(Stored items)
────

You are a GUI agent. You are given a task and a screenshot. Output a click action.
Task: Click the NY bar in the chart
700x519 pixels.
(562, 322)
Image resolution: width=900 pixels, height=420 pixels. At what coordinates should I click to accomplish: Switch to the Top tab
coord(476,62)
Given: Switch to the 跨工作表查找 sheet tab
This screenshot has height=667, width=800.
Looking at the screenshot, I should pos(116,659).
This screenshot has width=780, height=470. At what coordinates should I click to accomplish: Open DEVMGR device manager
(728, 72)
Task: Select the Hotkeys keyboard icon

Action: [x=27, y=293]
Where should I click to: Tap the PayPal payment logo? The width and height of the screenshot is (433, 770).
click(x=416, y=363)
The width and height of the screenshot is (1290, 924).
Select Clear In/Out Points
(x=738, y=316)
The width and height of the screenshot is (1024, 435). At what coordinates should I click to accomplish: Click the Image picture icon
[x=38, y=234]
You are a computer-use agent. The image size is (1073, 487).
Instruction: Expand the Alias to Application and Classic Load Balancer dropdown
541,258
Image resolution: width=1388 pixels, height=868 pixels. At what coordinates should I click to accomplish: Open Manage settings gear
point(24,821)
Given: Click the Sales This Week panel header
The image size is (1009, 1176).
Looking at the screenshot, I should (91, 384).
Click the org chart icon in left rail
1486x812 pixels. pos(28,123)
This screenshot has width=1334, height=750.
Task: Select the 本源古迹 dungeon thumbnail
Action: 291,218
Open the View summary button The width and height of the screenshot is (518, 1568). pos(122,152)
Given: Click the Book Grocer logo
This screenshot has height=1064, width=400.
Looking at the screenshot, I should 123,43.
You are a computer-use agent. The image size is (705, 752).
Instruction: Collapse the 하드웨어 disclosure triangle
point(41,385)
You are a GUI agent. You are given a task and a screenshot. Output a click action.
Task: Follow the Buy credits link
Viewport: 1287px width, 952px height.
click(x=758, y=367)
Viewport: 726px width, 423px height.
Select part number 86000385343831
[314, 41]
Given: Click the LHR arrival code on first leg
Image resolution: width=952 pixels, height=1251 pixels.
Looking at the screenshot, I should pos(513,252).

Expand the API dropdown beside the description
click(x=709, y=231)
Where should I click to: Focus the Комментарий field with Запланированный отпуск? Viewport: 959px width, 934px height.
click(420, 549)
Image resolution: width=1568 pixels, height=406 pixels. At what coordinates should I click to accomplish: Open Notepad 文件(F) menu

────

> YOUR GOAL
Where a line of the data holds the word "agent", copy that line.

> WRITTEN SOLUTION
You are a GUI agent. You are given a task and a screenshot. Output a click action.
You are a computer-use agent. The image size is (1073, 487).
You are a computer-use agent. The image size is (705, 752).
You are a GUI agent. You are given a task and a screenshot. Output a click action.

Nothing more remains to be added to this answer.